(EXCERPTED RECORDS begins)

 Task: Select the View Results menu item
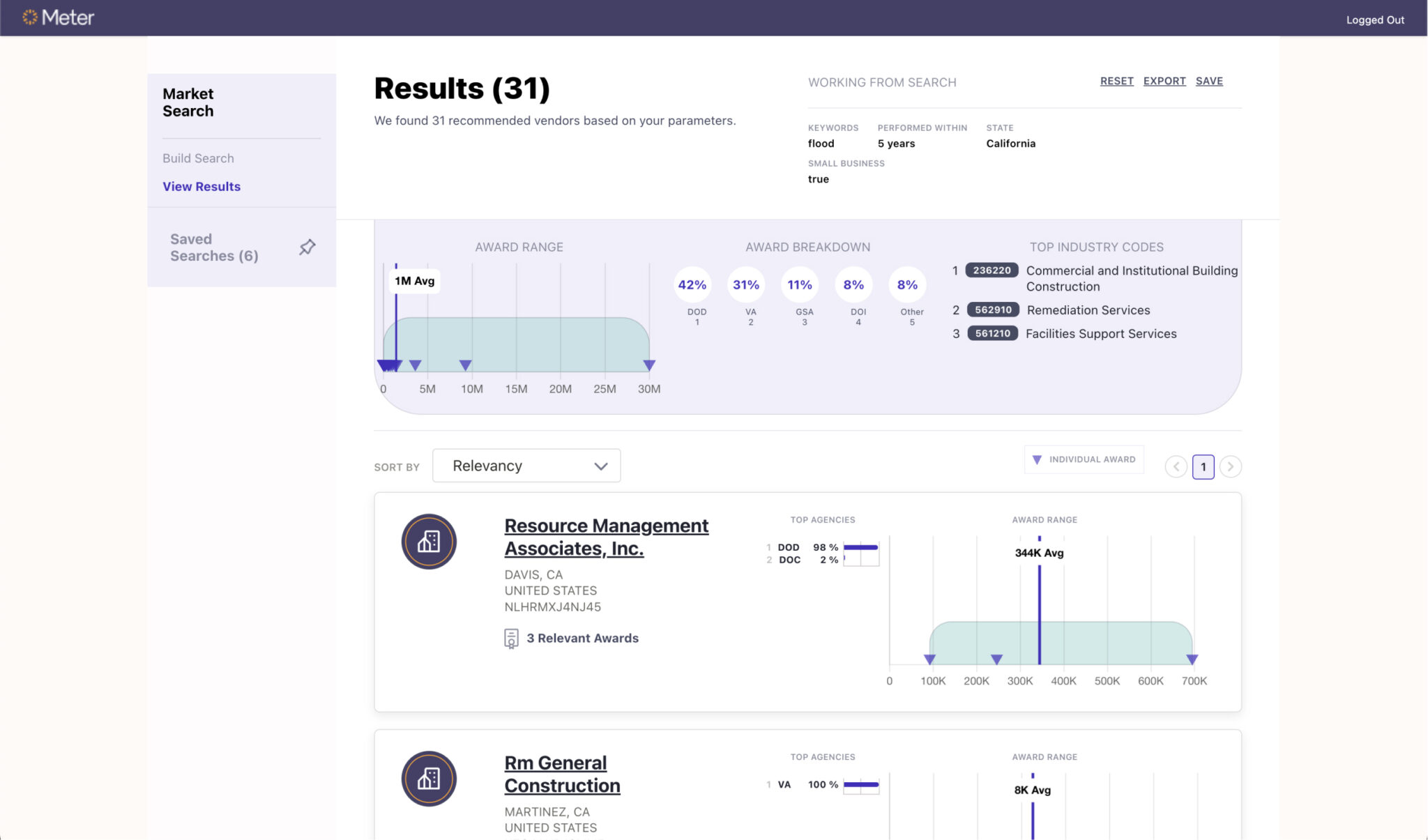coord(202,186)
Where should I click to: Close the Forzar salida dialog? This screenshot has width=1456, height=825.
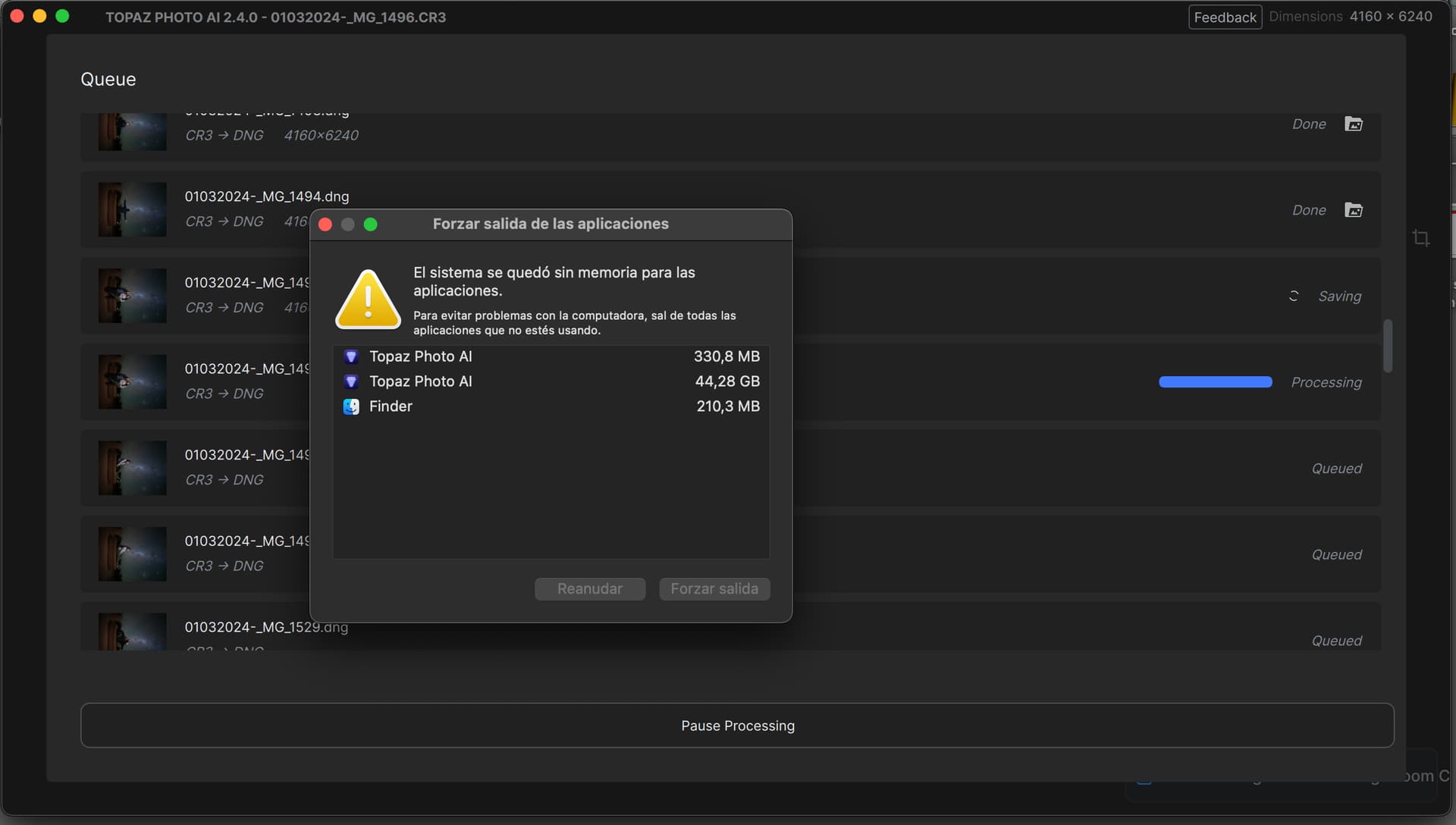click(325, 224)
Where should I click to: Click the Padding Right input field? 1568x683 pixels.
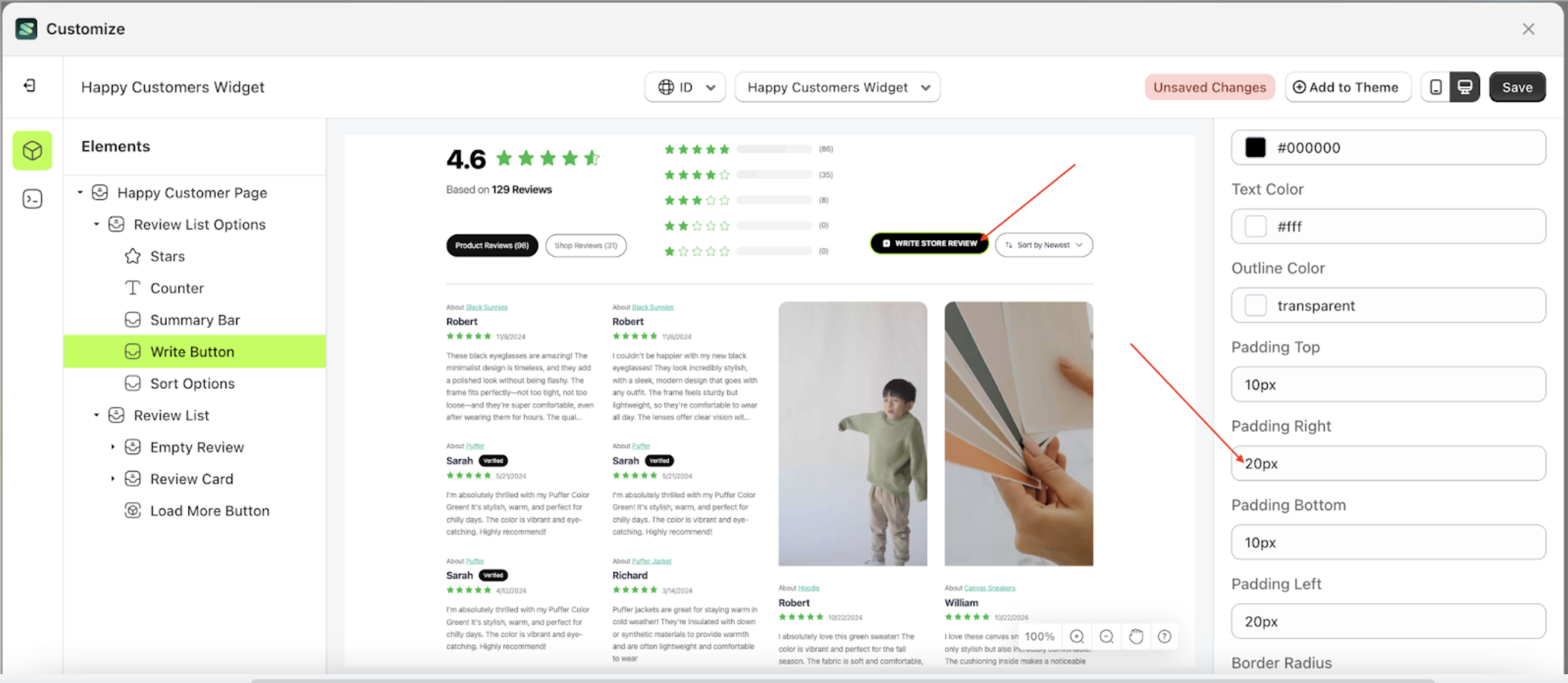coord(1388,464)

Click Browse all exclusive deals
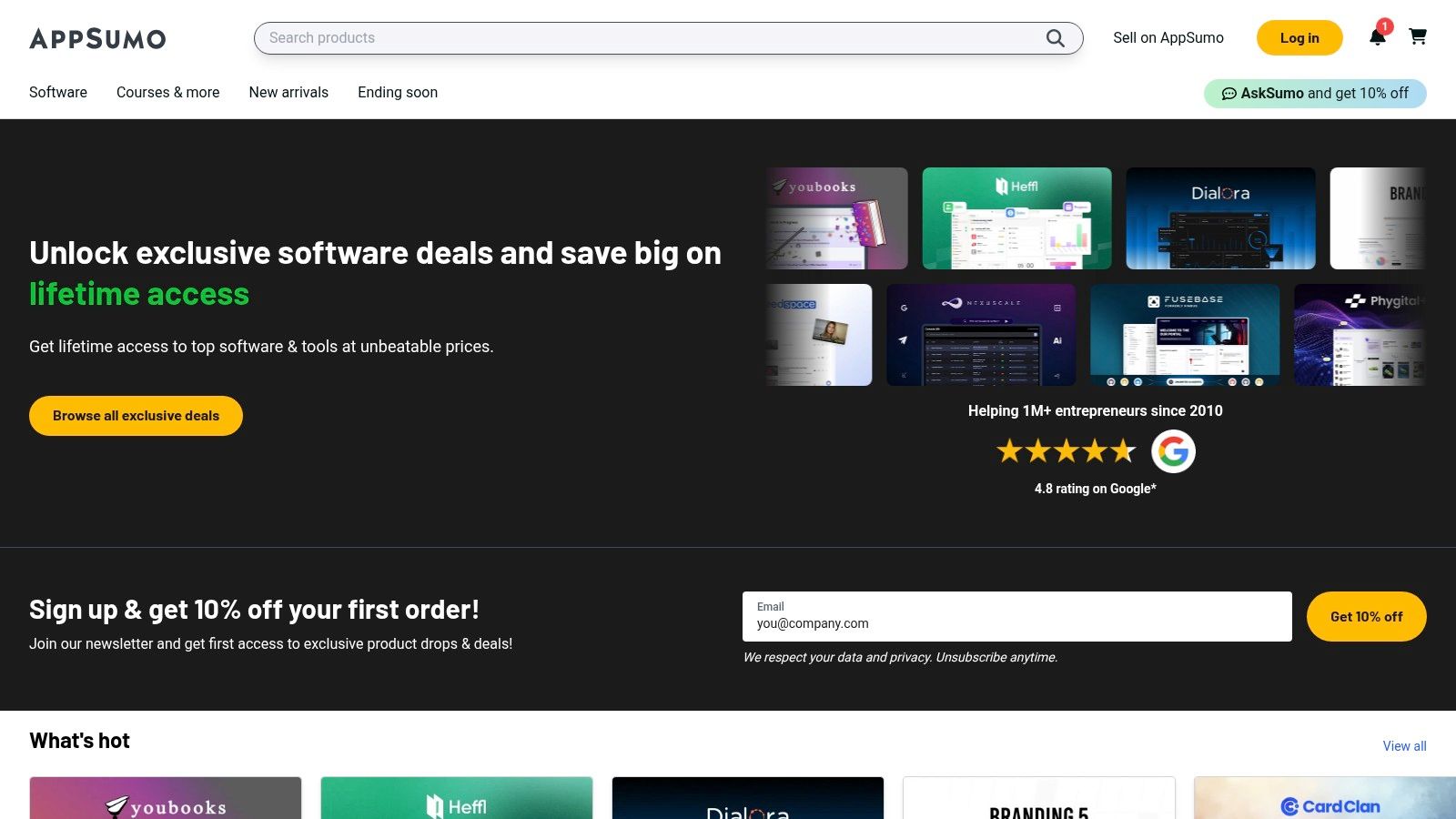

(EXCERPTED RECORDS ends)

WHAT YOU ARE ASKED TO DO: Only the lines from the one containing "Where should I click to: Click" through the end of the records above should be retyped, exactly as they stand, with any pictures left out.

RESULT OF THE TASK:
Where should I click to: Click the Padding Right input field? 1568x683 pixels.
coord(1388,464)

Click Browse all exclusive deals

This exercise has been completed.